Parents in Canterbury are being urged to look out for sign of stress in their children following Sunday's earthquake.
A 5.7 earthquake rattled the region in the early afternoon of Valentine's Day - just weeks out from the fifth anniversary of the quake which decimated the city and killed 185 people. There was large rockfalls around Sumner, and some schools received damage.
Mike Coleman, a councillor at Middleton Grange School, said they were seeing less children showing signs of stress, but this could now change.
"Every pupil reacts differently to these quakes, but this last quake has real potential to re-trigger trauma through pupils right throughout Canterbury."
Coleman said parents and schools should be on the look out for signs of stress, "like crying more than usual, very quiet, overly angry, tantrums, because effectively children show what's going on for them in their behaviour."
It is important for kids to get help if need be, and schools will have a list of agencies they can go to, Coleman pointed out.
Around $13.5 million has been earmarked to support psychosocial services and initiatives in Canterbury over the next four years, while the Mental Health Education and Resource Centre had additional money set aside to meet any spike in demand around the fifth anniversary.
However, the Ministry of Social Development said it's not yet known what additional demand for services will result from the latest quake.
Lucy Daeth, public health specialist for the All Right Campaign, noted yesterday that while there wasn't much physical damage, the social recovery for the region has been set back.
She says it will have people on edge again, after things felt like they were getting back to normal.

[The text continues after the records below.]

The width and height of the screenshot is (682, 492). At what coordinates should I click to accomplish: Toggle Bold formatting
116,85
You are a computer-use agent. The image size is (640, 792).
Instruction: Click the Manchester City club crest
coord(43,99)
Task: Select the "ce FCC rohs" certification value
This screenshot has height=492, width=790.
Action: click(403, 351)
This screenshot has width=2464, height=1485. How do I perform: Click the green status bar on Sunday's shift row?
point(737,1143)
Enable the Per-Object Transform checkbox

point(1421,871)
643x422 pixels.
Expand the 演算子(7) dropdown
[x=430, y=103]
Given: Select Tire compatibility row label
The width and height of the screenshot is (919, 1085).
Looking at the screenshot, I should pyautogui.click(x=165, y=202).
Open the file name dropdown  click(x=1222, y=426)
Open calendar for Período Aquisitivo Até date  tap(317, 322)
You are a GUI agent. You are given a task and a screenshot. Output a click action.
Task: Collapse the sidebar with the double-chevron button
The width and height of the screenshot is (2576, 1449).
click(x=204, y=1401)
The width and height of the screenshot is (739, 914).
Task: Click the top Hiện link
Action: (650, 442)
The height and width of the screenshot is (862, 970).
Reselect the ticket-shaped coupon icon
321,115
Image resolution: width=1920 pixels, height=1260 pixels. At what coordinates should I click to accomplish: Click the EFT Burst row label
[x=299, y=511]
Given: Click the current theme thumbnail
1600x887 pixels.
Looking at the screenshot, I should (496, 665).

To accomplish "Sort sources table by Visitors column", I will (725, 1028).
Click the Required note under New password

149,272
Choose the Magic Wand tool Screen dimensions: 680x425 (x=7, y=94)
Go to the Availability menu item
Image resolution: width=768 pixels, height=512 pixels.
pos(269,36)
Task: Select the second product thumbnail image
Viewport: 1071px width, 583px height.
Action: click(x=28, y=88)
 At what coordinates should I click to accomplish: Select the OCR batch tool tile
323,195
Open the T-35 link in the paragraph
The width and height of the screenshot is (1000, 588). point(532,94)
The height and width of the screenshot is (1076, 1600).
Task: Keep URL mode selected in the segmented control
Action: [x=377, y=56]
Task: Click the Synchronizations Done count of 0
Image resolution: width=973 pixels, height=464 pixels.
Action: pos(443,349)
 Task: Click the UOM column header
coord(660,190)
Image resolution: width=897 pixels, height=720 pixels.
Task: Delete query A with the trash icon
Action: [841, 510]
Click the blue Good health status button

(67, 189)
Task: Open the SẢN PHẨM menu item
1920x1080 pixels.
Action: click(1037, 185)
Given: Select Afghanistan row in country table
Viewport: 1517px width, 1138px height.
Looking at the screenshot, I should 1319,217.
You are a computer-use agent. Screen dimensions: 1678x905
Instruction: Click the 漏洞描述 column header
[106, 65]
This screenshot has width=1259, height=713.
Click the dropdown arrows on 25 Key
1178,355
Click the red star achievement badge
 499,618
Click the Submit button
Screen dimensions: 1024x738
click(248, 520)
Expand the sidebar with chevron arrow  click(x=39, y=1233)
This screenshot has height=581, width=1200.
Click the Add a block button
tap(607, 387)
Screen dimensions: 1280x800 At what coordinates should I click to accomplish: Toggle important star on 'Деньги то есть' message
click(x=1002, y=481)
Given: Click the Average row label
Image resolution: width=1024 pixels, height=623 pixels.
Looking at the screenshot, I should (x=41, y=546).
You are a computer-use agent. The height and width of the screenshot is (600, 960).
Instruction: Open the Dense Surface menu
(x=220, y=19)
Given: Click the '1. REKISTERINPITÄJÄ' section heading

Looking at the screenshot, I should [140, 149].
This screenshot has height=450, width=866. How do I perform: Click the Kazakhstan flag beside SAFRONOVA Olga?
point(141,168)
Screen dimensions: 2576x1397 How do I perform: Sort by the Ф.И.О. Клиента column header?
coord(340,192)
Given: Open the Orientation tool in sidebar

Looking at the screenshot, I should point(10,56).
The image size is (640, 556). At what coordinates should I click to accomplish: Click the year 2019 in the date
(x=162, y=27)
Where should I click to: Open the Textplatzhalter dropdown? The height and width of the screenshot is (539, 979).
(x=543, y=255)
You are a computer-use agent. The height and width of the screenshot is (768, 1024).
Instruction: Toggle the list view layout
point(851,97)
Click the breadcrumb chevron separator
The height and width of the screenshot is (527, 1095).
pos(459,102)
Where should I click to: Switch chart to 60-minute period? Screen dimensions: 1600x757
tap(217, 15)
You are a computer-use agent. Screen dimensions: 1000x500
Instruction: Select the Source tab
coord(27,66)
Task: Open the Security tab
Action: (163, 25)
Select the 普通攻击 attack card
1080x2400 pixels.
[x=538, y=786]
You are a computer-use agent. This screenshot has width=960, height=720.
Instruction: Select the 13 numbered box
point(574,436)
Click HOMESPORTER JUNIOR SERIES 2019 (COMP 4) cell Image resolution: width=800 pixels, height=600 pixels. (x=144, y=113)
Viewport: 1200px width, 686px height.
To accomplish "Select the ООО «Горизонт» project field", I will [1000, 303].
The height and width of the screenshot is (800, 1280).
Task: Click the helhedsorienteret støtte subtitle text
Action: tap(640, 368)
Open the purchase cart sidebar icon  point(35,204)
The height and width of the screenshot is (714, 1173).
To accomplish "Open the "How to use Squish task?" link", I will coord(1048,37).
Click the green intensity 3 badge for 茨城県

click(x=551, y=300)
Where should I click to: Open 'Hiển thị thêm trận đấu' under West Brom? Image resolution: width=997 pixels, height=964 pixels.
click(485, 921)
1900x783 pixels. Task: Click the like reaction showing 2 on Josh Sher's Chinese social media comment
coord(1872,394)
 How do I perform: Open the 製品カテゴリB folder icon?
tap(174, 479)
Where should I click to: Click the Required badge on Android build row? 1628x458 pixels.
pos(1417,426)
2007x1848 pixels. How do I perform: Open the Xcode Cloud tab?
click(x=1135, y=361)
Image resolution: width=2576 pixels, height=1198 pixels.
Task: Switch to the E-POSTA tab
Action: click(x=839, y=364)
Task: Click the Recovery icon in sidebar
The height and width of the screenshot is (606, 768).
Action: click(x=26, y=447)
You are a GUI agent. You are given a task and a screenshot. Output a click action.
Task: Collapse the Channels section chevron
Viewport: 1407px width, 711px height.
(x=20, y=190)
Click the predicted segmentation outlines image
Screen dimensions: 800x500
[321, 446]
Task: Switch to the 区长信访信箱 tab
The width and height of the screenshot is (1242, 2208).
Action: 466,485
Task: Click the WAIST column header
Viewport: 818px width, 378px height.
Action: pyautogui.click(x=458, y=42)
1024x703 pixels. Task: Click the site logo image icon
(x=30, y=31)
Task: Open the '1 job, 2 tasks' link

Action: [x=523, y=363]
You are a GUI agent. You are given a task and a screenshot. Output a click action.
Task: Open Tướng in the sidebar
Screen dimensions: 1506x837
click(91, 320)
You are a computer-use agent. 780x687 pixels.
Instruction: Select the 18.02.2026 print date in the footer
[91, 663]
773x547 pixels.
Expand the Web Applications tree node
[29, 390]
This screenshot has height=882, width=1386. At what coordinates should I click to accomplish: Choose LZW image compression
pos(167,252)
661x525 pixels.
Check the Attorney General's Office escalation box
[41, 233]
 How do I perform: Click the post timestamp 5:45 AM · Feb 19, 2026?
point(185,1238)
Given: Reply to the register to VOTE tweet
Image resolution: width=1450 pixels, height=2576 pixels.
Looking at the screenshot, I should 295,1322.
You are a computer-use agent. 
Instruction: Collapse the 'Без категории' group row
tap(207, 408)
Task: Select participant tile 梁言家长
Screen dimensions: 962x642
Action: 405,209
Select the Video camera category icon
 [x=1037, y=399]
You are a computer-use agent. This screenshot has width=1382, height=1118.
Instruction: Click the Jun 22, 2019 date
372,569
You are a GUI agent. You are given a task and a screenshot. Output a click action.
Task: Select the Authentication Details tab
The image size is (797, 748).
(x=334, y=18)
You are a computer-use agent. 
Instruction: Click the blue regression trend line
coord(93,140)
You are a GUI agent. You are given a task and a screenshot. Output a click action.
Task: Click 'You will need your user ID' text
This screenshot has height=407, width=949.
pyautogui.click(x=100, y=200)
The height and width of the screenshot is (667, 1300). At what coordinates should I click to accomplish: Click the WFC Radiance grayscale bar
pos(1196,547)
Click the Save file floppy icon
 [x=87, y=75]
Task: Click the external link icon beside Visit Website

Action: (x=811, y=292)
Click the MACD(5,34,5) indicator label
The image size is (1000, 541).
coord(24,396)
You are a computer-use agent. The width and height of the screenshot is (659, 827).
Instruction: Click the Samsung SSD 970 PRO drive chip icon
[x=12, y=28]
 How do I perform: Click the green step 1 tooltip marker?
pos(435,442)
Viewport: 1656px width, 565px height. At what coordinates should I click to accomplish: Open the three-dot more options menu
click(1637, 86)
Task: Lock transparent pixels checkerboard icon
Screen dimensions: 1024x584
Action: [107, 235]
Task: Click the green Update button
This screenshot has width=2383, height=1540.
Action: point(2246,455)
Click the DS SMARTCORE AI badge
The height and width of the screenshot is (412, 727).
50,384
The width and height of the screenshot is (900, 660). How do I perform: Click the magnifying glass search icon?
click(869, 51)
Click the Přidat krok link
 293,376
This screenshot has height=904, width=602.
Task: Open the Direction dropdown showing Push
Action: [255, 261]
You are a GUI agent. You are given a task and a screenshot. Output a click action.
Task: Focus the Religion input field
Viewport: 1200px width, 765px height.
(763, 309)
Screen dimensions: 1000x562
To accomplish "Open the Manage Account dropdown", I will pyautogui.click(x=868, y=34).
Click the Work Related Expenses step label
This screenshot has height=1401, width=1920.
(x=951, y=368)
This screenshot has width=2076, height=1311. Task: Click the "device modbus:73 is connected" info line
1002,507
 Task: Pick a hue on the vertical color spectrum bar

"At one stage we were quite used to them but now it feels like a horrible shock and of course people are very concerned about how other people are doing, about people out East who've got liquefaction, about the people in Sumner who see cliffs collapsing..."
"As hard to believe as it might be for the rest of the country, we're still pretty fragile in Christchurch and still trying to come to terms with what's happening."
Close to 500 Christchurch residents have lodged insurance claims with the Earthquake Commission since Sunday's rumble.
EQC CEO Ian Simpson wasn't surprised by the number, and he notes it's on par with the number of claims received following the Cook Straight earthquake in 2013.
Residents have three months to lodge their claims.
Cantabrians are also being urged to update their survival kits following the quake.
Survive It managing director Steven McLauchlan said survival kits at home and the car need regular upkeep, by checking batteries every threesix months and changing water supplies at least once a year.